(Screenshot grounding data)
----

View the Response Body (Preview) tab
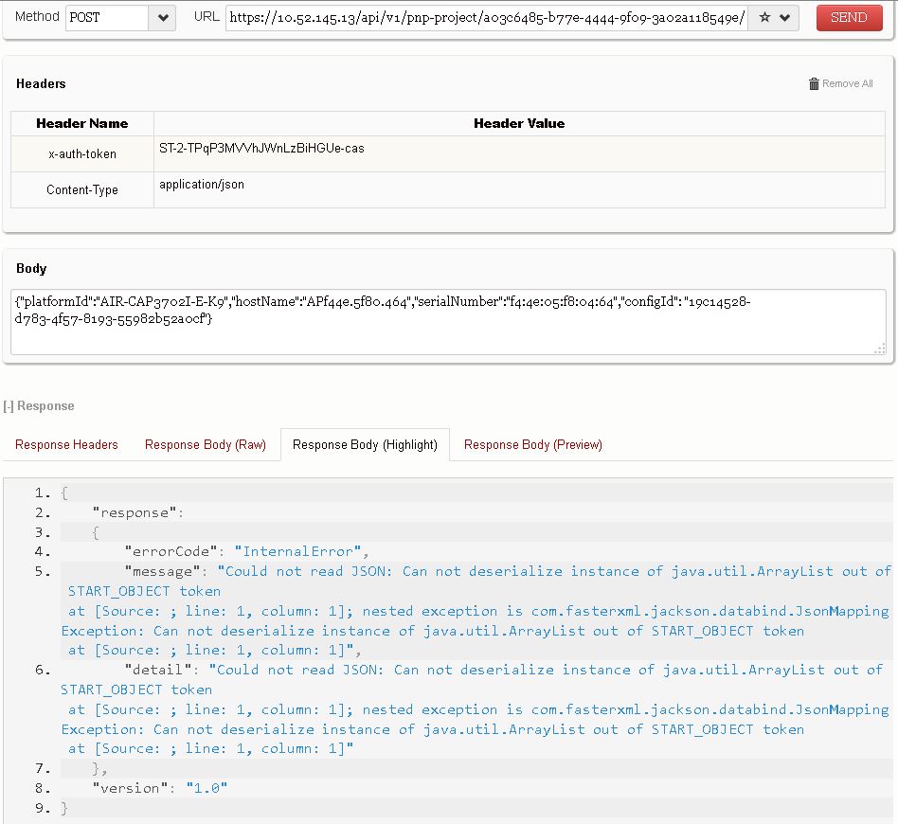 click(532, 444)
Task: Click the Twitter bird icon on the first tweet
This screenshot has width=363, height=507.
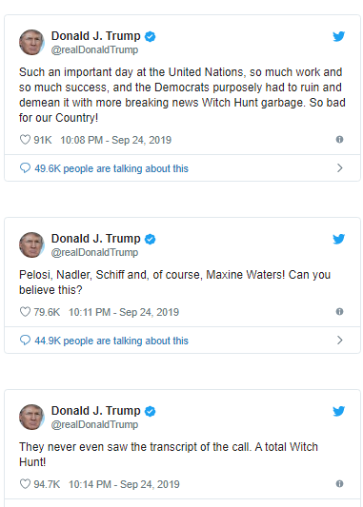Action: (339, 36)
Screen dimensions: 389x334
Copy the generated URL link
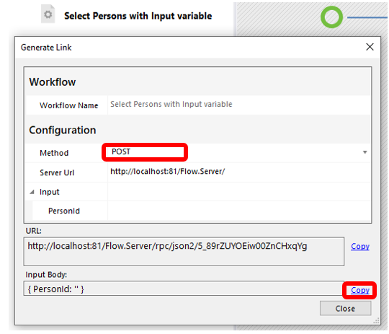tap(360, 246)
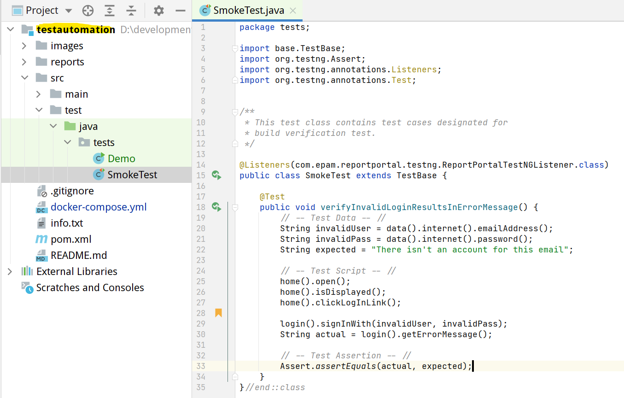Open Project panel settings gear

click(x=158, y=11)
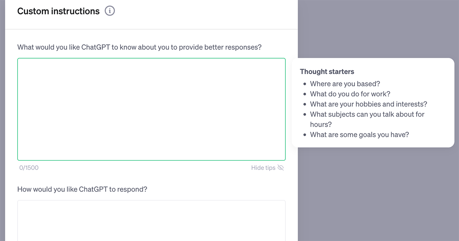The image size is (459, 241).
Task: Select 'What subjects can you talk about' tip
Action: point(367,114)
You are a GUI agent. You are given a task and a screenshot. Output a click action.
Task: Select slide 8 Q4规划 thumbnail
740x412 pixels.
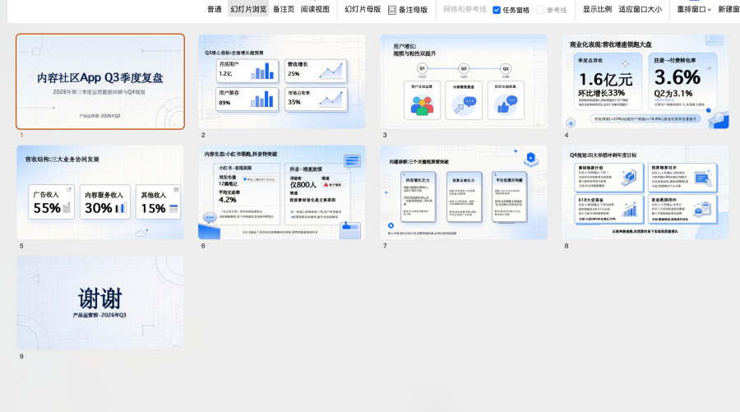click(x=645, y=192)
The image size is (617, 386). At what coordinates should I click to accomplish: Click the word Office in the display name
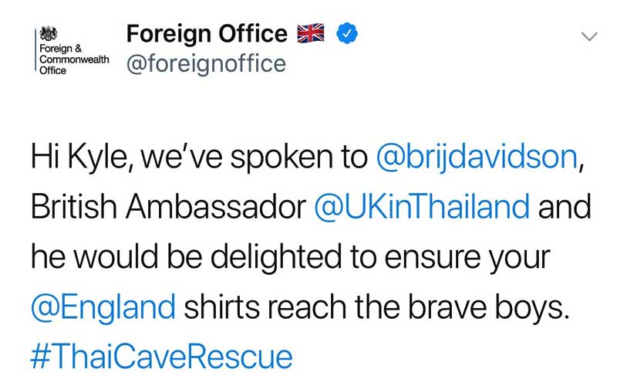(253, 33)
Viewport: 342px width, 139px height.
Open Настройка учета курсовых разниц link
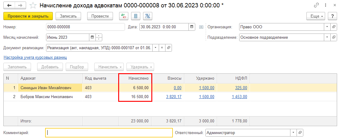point(35,57)
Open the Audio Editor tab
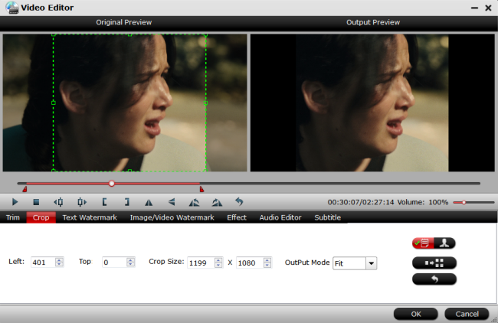 coord(280,217)
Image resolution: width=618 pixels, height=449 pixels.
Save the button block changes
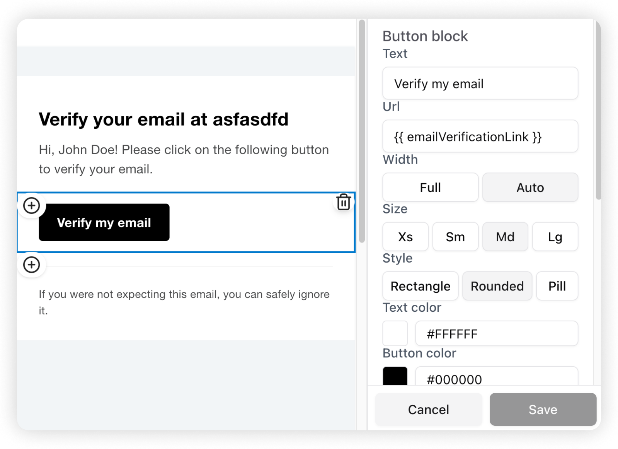(543, 409)
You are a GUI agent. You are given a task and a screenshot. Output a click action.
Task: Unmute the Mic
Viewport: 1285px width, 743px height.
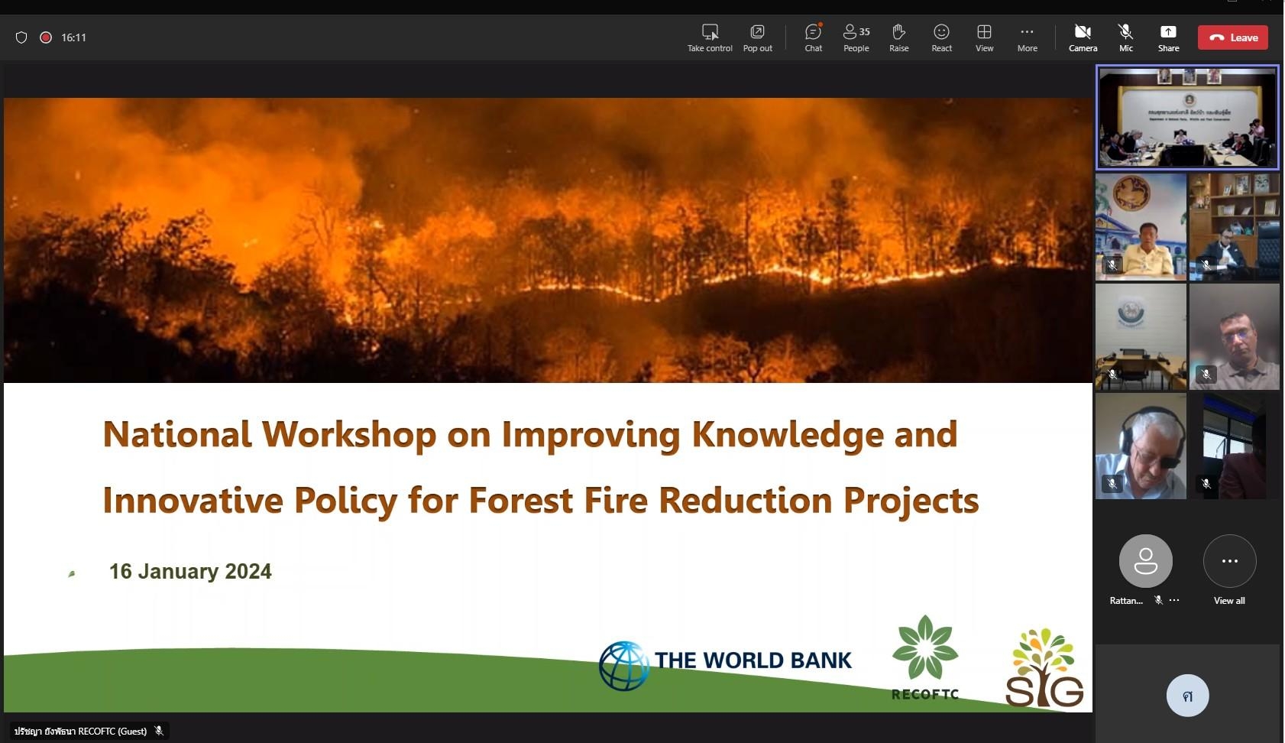[x=1125, y=32]
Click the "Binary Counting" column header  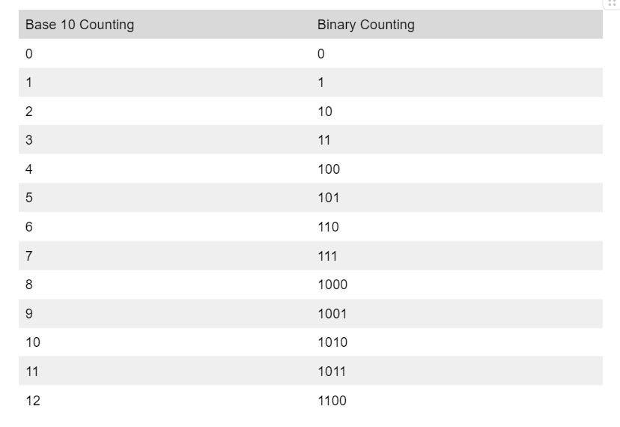coord(365,25)
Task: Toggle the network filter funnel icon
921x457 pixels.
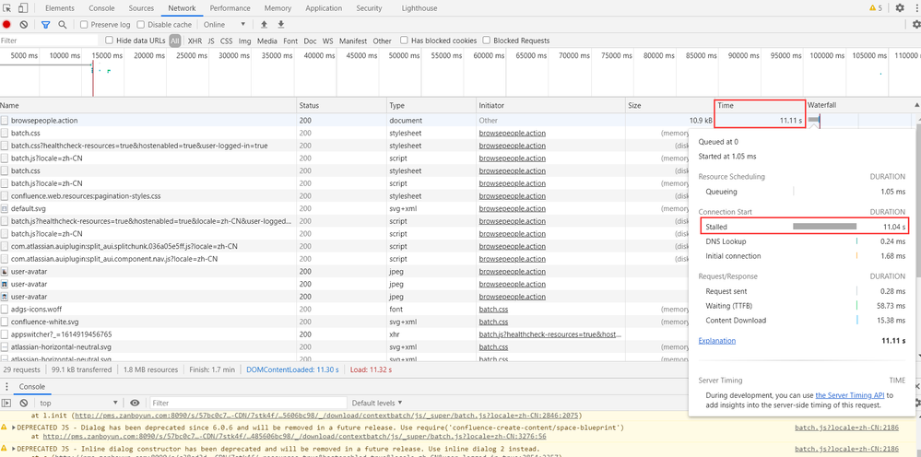Action: coord(45,25)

----

TASK DESCRIPTION: State how many lines of the data contain the word "icon". Nothing besides the number belongs in the reply.

RESULT OF THE TASK: 2